:: EXERCISE BRIEF ::
Transcribe each record exactly; skip any picture.

:: ENTRIES SHOWN ::
________________________________________
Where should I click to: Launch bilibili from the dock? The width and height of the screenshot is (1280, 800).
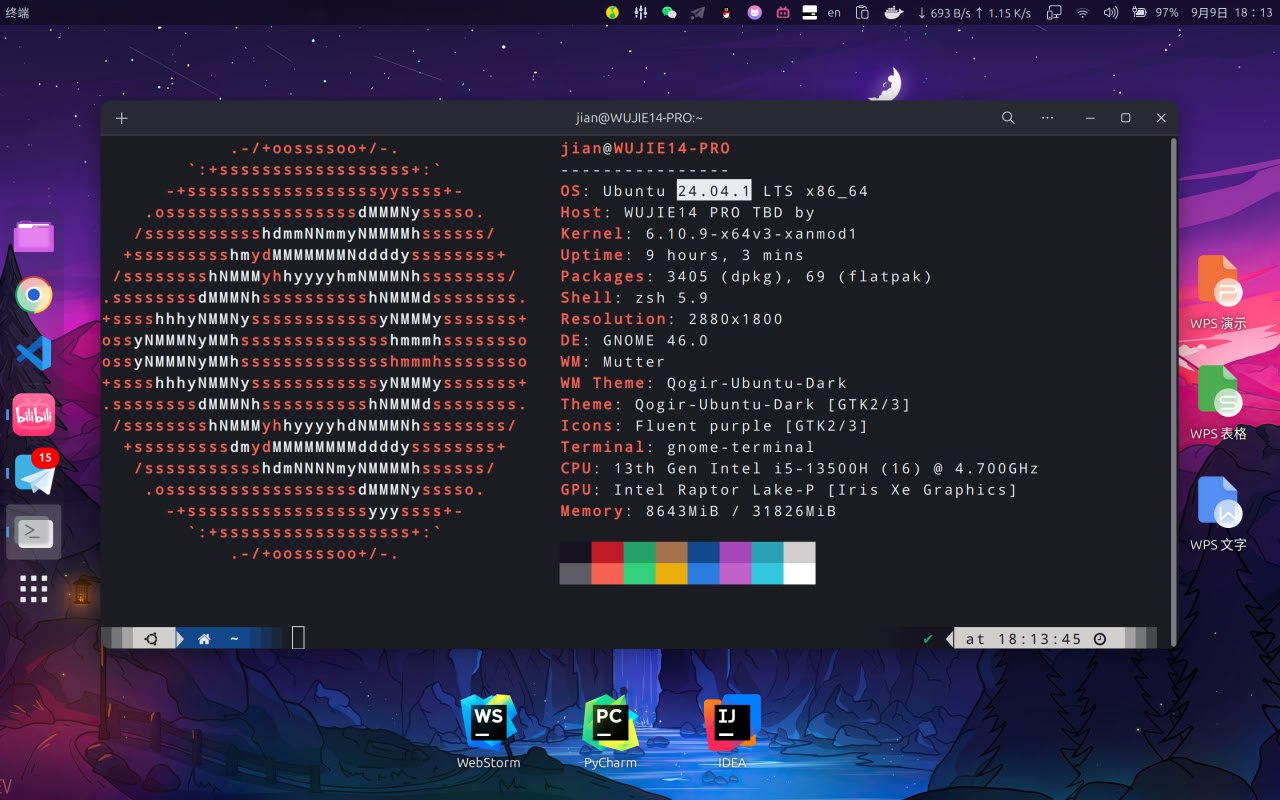[34, 414]
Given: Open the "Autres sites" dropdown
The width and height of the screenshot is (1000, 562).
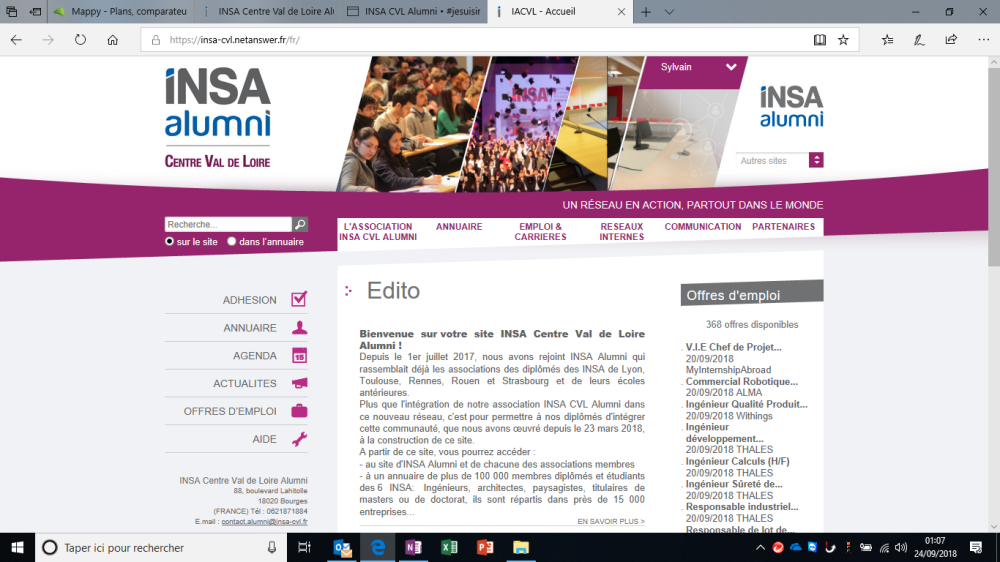Looking at the screenshot, I should [x=816, y=160].
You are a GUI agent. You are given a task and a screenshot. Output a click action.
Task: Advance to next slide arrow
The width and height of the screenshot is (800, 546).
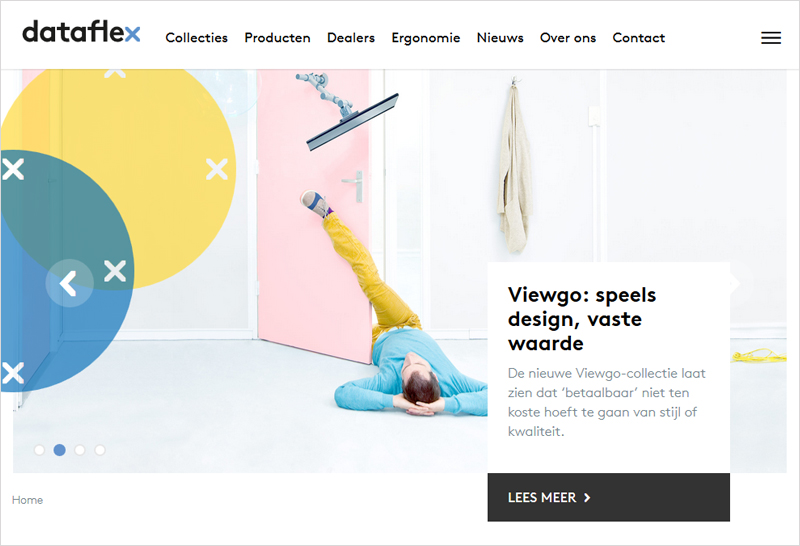735,283
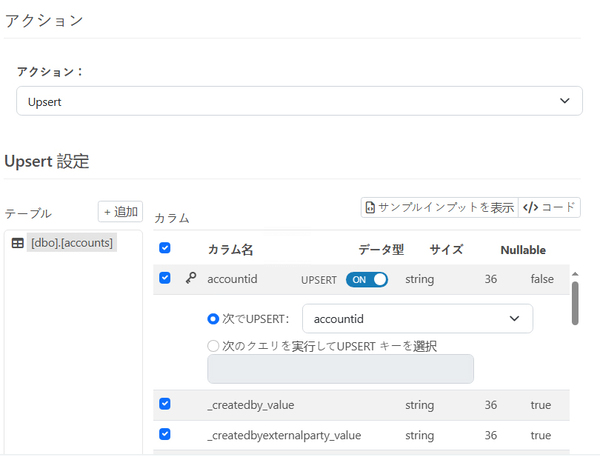Click the カラム名 column header
This screenshot has width=600, height=460.
230,249
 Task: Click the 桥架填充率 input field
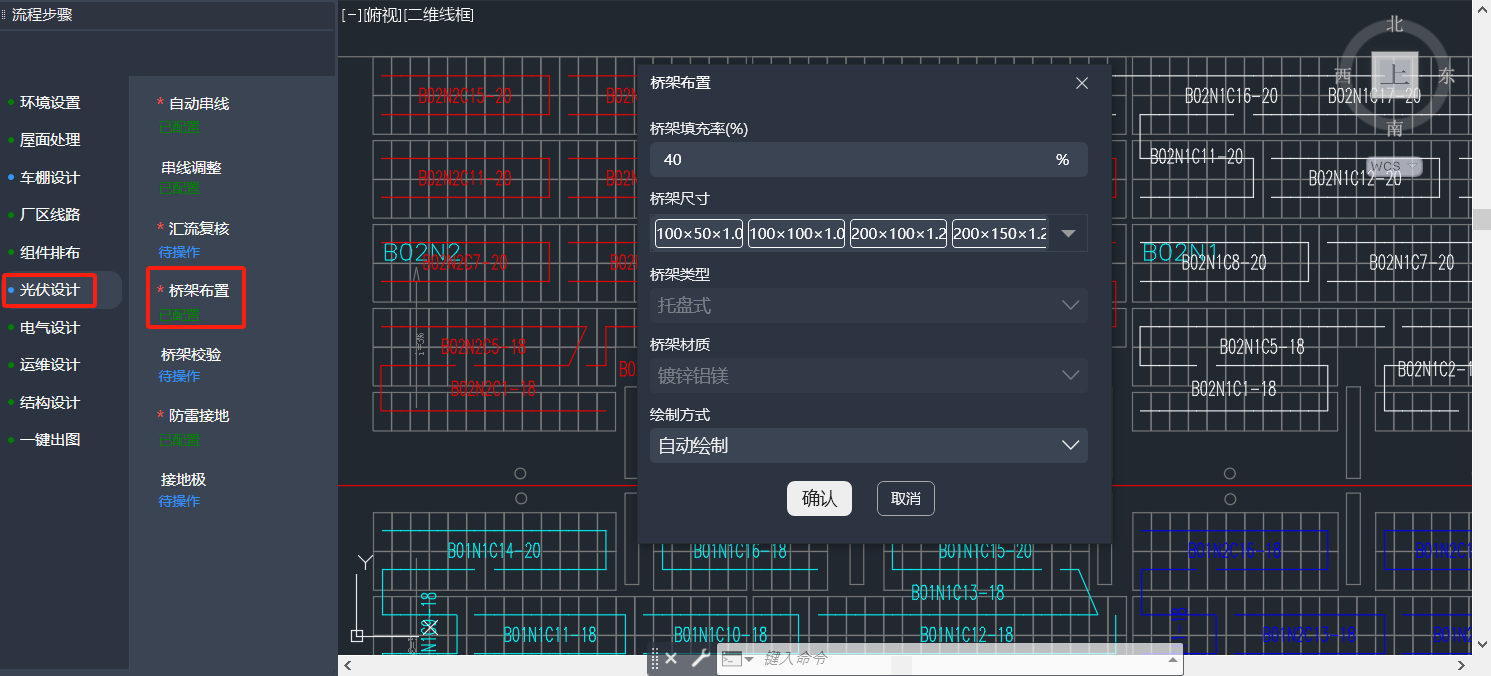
________________________________________
:: FINAL ANSWER ::
Where should I click to: Launch bilibili from the dock? The width and height of the screenshot is (1280, 800).
[34, 414]
Given: Open the "Autres sites" dropdown
The width and height of the screenshot is (1000, 562).
Looking at the screenshot, I should [x=816, y=160].
You are a GUI agent. You are given a task and a screenshot. Output a click action.
Task: Advance to next slide arrow
The width and height of the screenshot is (800, 546).
735,283
Click the カラム名 column header
This screenshot has width=600, height=460.
230,249
 Task: Click the 桥架填充率 input field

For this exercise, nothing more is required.